PROVIDED TEXT
A timeout on every hop, or a hang on every incident

A network call without a timeout is a bug waiting for an incident. When a dependency stops responding (not refuses — hangs), a call with no timeout waits forever, holding a thread or connection. Enough such calls exhaust the pool, and a single slow dependency takes down a healthy service. Every outbound call — DB query, cache, HTTP, RPC — needs an explicit timeout. The default in most clients is no timeout, which is the worst default in backend engineering.

Timeouts must compose into a budget

Per-hop timeouts set in isolation lie. If a request has a 1 s SLA but calls service A (timeout 1 s) which calls service B (timeout 1 s), then when B is slow, A waits the full second and the client has already given up — A is now doing work nobody is waiting for. The fix is a timeout budget (a deadline): the entry point allocates a total, and each hop passes the remaining time downward. gRPC formalizes this as a deadline propagated in metadata; every service computes its local timeout as min(local default, remaining budget).

Approach	What each hop uses	Failure mode
No timeouts	∞	One hung dependency exhausts pools, cascades
Independent per-hop timeouts	A fixed local value	Inner work outlives the caller’s patience
Propagated deadline (budget)	min(local, remaining)	Bounded; inner hops stop when the budget is spent

Why the tail, not the average, is the SLA

Users do not experience your average. They experience their own request, and the slow ones are what they remember and what trips alerts. So latency is reported as percentiles: p50 (median), p99 (1 in 100 is worse), p99.9. The gap between p50 and p99 is “tail latency,” caused by GC pauses, queueing, cache misses, lock contention, and retries.

The danger is tail amplification under fan-out. If one request to a service is slow with probability p, then a request that fans out to N services in parallel and waits for all is slow if any one is slow — probability 1 − (1 − p)^N. With a per-service p99 (p = 1%) and N = 100, that is 1 − 0.99^100 ≈ 63%. This is the Hook’s number, straight from Dean and Barroso’s The Tail at Scale: a service fanning out to 2,000 leaves about 20% of requests over a second even when each backend’s p99 is fine.

BRIEF
Retype, word for word, the part of the timeouts text above that opens with the words "A network call" and closes with "in backend engineering.".

Entries on target coordinates:
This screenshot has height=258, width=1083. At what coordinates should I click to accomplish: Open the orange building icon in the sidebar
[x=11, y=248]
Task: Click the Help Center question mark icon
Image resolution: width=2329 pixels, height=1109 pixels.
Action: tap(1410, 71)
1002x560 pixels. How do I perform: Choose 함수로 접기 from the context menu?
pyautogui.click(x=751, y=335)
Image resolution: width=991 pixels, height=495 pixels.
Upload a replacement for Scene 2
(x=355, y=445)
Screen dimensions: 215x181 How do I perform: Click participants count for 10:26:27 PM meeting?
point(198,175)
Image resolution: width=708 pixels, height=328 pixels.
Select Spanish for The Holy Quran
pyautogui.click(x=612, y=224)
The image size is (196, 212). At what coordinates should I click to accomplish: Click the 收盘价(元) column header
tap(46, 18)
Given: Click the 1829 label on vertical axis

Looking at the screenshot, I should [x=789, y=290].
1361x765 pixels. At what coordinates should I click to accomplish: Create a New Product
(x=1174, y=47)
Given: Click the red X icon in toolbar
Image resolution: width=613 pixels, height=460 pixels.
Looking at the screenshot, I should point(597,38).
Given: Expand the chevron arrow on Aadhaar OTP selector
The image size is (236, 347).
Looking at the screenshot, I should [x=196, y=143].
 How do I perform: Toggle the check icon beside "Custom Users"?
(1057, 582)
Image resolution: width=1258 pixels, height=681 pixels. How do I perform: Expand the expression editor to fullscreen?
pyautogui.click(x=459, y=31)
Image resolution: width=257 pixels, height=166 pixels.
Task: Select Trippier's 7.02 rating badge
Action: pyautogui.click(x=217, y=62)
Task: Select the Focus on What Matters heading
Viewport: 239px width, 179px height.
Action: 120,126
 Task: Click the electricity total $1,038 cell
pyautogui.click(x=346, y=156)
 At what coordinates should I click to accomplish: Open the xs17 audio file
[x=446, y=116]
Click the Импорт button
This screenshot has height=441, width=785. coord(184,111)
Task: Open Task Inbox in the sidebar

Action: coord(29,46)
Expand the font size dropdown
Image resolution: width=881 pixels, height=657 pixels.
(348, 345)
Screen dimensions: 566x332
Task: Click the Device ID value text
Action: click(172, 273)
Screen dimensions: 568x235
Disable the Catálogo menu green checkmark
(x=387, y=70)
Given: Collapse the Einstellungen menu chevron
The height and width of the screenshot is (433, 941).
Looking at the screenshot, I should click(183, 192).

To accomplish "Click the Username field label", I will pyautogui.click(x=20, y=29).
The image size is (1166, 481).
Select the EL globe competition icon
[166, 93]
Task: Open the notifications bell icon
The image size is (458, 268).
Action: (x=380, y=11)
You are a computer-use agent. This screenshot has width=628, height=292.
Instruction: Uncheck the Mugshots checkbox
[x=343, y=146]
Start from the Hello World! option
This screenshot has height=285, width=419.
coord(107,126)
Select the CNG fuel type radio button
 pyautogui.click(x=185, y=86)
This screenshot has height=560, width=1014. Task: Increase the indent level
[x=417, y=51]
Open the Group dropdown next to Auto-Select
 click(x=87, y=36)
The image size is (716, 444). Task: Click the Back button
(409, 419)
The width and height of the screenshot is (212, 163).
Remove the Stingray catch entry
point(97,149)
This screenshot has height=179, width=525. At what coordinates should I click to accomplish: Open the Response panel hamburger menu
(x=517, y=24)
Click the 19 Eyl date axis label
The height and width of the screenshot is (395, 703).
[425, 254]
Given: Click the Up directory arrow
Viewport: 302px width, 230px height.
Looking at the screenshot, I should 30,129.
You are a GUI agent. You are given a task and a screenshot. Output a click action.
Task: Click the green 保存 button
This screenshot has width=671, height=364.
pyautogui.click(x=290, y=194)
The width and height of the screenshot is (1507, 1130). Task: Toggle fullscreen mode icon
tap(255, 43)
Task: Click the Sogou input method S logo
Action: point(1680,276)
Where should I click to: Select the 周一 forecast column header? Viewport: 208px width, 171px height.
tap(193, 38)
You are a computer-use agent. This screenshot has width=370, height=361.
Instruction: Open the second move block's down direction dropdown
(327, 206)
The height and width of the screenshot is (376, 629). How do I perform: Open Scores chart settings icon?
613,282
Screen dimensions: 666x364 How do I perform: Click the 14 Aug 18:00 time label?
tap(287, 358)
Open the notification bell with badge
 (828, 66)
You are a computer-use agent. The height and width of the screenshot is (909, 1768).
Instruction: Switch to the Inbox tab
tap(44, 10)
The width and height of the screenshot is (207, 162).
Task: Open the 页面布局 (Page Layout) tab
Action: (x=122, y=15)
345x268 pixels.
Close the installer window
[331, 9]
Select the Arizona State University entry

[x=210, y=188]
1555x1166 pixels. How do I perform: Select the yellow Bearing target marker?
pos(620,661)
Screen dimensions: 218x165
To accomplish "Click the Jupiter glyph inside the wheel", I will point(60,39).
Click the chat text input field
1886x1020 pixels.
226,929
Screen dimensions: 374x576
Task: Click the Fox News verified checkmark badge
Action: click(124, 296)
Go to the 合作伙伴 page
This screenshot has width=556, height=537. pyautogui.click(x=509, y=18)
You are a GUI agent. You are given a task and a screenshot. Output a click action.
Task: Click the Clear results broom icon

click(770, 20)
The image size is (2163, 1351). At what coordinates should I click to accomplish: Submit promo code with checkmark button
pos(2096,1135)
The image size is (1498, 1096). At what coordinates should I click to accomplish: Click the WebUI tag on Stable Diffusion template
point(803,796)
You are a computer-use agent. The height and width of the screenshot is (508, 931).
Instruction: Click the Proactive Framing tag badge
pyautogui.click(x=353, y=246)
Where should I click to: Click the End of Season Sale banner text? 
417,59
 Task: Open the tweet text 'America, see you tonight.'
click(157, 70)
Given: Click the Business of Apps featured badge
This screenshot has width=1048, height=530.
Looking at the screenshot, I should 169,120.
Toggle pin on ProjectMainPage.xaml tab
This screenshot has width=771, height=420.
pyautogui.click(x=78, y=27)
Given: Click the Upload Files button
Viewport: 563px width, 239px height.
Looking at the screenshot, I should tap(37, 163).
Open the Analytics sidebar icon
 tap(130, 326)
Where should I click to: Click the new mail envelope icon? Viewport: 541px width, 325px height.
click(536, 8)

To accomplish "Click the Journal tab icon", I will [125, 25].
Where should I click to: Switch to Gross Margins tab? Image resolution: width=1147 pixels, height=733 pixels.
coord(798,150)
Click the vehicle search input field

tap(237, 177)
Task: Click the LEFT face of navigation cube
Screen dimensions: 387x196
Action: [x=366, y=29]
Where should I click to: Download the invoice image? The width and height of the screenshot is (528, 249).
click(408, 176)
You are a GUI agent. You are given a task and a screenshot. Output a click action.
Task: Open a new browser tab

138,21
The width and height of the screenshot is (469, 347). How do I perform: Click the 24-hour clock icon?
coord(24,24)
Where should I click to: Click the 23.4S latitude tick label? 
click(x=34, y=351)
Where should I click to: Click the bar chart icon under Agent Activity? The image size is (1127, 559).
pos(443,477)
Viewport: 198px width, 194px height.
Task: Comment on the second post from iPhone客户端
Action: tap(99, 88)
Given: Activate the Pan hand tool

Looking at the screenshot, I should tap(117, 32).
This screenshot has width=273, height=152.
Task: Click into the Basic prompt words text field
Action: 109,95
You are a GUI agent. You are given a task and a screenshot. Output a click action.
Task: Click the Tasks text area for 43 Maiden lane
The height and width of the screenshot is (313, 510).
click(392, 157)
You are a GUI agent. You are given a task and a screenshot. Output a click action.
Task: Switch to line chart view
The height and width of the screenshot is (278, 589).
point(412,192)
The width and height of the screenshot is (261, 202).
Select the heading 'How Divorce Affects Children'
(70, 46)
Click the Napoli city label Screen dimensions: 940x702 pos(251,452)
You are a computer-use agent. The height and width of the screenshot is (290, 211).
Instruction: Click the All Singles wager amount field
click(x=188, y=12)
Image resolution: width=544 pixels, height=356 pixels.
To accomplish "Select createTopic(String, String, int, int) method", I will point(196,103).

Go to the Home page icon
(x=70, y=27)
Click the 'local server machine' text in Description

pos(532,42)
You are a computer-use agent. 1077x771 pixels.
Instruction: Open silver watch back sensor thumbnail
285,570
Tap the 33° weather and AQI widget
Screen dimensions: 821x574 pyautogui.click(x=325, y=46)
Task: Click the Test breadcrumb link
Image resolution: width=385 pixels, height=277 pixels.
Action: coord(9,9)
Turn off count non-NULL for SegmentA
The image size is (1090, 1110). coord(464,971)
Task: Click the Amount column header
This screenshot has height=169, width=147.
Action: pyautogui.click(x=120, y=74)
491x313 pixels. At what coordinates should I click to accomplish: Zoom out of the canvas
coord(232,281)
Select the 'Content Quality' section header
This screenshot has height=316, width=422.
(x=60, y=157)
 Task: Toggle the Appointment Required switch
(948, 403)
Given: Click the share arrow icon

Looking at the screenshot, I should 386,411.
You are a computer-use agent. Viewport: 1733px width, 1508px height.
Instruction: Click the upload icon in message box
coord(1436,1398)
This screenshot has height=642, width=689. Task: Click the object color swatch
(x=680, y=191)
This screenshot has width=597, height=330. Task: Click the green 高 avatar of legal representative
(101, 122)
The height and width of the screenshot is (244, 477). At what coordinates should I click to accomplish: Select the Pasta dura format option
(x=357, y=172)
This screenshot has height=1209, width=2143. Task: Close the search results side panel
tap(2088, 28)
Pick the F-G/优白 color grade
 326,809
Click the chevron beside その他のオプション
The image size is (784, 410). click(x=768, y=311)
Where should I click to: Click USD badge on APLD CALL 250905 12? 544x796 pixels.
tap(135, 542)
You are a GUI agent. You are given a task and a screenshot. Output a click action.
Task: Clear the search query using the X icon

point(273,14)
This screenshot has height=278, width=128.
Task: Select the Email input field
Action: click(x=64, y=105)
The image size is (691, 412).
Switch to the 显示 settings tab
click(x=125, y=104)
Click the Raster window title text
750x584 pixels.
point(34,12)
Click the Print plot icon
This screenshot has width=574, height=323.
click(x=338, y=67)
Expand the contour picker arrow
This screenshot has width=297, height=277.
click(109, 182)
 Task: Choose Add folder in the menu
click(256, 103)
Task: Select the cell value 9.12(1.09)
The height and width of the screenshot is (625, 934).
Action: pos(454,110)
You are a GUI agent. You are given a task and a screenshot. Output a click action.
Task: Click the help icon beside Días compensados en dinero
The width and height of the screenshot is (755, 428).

RESPONSE
A network call without a timeout is a bug waiting for an incident. When a dependency stops responding (not refuses — hangs), a call with no timeout waits forever, holding a thread or connection. Enough such calls exhaust the pool, and a single slow dependency takes down a healthy service. Every outbound call — DB query, cache, HTTP, RPC — needs an explicit timeout. The default in most clients is no timeout, which is the worst default in backend engineering.